The album also finds the two of them trading of guitar riffs and finding a catchy simple sound that lands somewhere between Saves the Day and Say Anything, while Linder lays down the bass and Soloway drums along with the two front men.
But here’s no doubt that Two Tongues is all about the two singers, who at different points on the album find ways to properly blend their styles in a cohesive manner and at other, allow their points of view and their voices to wok just as effectively at odds with each other.
Conely’s high pitched tenor and poetic lyrics display what made him and Saves The Day, so popular and long lasting, while Bemis’s low growl and straight ahead delivery continue to distinguish him as one of today’s best song writers.
The album works as an excellent stop gap for fans waiting for STD’s Daylight, the culmination of the trilogy and Say Anything’s forth coming self titled follow up to ….Genre.

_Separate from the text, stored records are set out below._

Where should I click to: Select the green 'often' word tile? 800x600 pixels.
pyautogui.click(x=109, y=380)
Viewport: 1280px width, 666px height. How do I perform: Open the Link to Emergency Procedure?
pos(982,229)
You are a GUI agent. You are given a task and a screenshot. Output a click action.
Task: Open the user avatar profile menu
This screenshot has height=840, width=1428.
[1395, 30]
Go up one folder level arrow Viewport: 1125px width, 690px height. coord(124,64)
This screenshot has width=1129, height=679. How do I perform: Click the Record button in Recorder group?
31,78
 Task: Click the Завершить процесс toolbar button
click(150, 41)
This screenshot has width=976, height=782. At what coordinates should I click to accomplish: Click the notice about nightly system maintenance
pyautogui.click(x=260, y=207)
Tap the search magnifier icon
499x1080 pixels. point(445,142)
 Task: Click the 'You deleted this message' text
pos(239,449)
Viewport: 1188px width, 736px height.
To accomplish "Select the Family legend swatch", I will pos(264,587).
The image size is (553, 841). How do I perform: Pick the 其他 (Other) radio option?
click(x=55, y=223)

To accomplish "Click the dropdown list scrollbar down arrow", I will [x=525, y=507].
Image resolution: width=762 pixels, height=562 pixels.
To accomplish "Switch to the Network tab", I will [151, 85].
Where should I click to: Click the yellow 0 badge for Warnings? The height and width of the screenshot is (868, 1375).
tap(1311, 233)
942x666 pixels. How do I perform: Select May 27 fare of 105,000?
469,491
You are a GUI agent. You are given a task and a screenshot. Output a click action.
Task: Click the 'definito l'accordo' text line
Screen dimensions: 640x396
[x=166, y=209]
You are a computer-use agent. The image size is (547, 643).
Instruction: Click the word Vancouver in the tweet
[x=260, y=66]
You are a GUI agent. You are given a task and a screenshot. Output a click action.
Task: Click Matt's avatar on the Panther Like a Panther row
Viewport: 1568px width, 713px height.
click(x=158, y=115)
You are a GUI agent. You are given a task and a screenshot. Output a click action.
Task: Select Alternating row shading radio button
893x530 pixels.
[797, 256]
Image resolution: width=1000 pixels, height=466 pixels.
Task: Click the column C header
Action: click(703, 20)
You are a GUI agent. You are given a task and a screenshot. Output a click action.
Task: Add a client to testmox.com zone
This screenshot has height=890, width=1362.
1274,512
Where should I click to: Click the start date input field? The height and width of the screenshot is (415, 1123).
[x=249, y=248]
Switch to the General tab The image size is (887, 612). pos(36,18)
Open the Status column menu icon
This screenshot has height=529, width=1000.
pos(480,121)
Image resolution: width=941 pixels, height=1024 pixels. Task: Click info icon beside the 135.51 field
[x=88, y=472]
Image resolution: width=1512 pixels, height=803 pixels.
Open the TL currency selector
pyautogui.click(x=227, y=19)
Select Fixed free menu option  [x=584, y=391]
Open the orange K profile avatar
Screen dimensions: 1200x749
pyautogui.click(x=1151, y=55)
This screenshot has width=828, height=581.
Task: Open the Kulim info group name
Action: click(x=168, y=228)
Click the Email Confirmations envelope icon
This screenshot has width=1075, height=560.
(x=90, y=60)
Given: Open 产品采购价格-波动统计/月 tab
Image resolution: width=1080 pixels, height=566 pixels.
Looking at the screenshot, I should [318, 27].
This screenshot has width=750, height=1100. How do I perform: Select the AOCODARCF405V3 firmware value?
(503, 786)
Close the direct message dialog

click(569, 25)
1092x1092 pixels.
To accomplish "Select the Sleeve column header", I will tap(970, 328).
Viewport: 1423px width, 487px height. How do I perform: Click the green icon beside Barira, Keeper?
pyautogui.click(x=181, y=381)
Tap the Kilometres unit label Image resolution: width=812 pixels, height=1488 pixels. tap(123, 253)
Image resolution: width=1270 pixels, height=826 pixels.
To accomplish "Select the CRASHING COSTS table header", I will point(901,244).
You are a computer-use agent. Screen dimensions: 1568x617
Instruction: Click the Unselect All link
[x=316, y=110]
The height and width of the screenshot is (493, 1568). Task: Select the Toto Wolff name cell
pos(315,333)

Two Tongues the album is as personal a journey as you are ever going to find with Bemis’s real life fiancé, Eisley’s, Sherri Dupree, contributing vocals, and making one of the albums most poignant observations on the track interlude:
And they meet/late on a Saturday/in the grip/of winter’s chapped lips/one’s blind/to all he has inside/one’s sure that he knows what life’s got in store.
Whether she’s speaking of Conely and Bemis or not, fans of Two Tongues can definitely hope that what life’s got in store is more collaboration from this young musician and his idol, turned friends, turned collaborators.